Personal information
- Full name: Craig Thomas Buckham
- Born: 9 August 1983 (age 43) Ashford, Kent, England
- Batting: Right-handed
- Bowling: Leg break

Domestic team information
- 2002: Kent Cricket Board
- 2004–2006: Cambridge UCCE
- 2007–2009: Cambridgeshire

Career statistics
| Competition | First-class |
| Matches | 3 |
| Runs scored | 14 |
| Batting average | 14.00 |
| 100s/50s | –/– |
| Top score | 8 |
| Balls bowled | 180 |
| Wickets | 0 |
| Bowling average | – |
| 5 wickets in innings | – |
| 10 wickets in match | – |
| Best bowling | – |
| Catches/stumpings | 2/– |
- Source: Cricinfo, 19 July 2019

= Craig Buckham =

English cricketer (born 1983)

Craig Thomas Buckham (born 9 August 1983) is an English former first-class cricketer.

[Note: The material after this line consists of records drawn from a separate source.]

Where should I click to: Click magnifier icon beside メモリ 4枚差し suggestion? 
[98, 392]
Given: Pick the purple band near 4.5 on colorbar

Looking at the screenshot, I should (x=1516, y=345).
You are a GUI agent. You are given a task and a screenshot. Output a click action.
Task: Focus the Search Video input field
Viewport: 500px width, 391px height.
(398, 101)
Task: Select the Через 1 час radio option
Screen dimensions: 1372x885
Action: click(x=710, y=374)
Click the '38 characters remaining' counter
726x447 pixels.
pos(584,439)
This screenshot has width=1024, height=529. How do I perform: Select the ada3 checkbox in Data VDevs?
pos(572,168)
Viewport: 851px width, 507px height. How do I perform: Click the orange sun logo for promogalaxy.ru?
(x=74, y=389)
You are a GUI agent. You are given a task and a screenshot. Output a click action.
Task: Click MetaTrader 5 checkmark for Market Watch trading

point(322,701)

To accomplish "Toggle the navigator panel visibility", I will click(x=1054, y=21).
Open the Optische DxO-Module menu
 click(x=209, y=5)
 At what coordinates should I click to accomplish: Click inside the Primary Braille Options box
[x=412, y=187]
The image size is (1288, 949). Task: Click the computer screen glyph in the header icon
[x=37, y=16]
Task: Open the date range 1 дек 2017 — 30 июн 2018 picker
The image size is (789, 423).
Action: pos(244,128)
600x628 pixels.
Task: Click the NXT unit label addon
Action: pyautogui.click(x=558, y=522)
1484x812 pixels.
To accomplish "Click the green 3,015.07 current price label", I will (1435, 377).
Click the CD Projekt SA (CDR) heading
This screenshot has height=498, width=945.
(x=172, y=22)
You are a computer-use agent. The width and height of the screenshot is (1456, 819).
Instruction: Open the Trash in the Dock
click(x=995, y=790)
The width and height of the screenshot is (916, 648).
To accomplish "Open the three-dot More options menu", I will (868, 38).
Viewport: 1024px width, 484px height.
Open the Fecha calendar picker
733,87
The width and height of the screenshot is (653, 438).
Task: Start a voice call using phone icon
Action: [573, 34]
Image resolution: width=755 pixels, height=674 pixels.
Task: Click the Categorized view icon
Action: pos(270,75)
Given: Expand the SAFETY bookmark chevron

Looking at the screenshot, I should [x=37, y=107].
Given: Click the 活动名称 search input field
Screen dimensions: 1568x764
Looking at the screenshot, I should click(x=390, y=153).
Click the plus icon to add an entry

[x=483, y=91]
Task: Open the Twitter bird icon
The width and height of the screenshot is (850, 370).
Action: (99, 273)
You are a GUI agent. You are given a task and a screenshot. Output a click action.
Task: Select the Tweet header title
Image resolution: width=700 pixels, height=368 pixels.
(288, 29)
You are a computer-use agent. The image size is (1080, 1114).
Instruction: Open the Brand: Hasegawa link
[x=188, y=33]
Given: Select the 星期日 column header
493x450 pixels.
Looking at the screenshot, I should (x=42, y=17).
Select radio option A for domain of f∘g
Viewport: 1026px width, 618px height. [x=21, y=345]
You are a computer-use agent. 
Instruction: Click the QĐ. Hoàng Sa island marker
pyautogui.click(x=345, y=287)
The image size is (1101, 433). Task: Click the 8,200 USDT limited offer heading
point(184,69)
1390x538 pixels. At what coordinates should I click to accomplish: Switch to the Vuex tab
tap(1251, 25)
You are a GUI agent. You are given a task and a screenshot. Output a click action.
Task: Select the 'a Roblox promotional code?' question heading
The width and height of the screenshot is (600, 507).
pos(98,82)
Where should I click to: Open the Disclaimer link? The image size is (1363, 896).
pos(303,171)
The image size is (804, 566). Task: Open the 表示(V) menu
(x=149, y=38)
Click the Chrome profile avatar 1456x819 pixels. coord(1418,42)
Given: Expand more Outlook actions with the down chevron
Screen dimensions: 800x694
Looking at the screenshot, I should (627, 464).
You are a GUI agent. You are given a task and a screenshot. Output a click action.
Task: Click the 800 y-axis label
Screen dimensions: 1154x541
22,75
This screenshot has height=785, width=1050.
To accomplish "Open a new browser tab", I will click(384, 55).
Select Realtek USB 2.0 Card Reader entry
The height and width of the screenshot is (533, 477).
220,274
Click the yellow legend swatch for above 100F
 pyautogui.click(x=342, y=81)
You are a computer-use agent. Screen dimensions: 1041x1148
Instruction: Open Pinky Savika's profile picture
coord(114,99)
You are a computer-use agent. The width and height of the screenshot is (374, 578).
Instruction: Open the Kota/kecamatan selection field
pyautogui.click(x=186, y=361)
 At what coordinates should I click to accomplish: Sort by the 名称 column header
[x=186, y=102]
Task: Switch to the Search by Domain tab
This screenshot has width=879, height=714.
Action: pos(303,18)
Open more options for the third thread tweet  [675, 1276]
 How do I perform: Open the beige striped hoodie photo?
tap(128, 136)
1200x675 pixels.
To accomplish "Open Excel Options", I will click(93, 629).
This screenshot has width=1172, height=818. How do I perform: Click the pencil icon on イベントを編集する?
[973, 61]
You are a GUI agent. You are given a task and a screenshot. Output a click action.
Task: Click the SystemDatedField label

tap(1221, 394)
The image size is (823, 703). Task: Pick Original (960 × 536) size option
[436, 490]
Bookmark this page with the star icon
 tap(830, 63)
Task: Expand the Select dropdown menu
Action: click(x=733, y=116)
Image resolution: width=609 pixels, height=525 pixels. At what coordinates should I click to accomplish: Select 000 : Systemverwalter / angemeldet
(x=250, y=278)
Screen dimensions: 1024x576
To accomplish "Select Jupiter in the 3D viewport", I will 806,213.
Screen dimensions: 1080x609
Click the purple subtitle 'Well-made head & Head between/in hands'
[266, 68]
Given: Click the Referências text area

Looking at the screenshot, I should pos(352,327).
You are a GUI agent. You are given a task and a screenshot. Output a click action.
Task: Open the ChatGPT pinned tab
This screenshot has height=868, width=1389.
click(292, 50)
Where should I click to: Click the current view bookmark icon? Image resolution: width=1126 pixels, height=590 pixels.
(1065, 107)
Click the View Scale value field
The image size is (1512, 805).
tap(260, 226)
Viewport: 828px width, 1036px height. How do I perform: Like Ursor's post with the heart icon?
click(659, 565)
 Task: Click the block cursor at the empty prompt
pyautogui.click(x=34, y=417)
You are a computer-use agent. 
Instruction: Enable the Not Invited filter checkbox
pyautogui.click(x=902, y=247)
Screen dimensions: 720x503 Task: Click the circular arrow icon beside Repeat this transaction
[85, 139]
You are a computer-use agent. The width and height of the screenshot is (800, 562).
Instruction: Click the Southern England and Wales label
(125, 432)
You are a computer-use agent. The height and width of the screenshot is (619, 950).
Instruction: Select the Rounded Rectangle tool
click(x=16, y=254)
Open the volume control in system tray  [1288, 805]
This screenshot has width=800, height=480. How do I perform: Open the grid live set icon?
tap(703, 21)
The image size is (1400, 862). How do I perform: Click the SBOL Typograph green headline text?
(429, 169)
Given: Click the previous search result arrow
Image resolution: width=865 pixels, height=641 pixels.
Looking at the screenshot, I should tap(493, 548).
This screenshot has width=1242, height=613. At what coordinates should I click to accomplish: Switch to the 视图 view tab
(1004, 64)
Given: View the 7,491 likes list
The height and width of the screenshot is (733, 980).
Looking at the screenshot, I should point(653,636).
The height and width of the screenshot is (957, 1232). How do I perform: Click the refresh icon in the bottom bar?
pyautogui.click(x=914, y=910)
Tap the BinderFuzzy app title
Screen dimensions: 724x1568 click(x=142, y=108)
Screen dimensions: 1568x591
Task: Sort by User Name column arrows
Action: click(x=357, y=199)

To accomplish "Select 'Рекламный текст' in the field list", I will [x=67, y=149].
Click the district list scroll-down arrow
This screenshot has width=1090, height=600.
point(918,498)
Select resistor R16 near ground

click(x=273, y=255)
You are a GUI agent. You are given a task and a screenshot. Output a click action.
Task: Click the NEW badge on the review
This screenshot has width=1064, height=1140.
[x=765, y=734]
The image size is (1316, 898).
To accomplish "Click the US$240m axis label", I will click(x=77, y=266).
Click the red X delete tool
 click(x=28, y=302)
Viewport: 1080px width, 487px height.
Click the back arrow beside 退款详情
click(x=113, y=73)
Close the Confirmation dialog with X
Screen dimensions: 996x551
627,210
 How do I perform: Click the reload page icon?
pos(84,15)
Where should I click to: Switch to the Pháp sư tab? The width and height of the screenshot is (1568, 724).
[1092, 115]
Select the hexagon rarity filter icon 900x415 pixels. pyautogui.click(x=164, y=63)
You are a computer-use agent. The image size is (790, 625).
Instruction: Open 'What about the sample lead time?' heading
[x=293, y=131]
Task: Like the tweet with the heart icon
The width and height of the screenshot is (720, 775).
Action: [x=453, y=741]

Buckham was born at Ashford in December 1983. While attending Anglia Ruskin University, Buckham made three appearances in first-class cricket for Cambridge UCCE from 2004-06, playing against Essex, Warwickshire and Kent. A leg break bowler, Buckham bowled a total of 30 overs without taking a wicket, while conceding 187 runs. In addition to playing first-class cricket, Buckham also played at minor counties level. He made two appearances for the Kent Cricket Board in the 2002 MCCA Knockout Trophy, later making seven appearances for Cambridgeshire in the Minor Counties Championship between 2007-2009.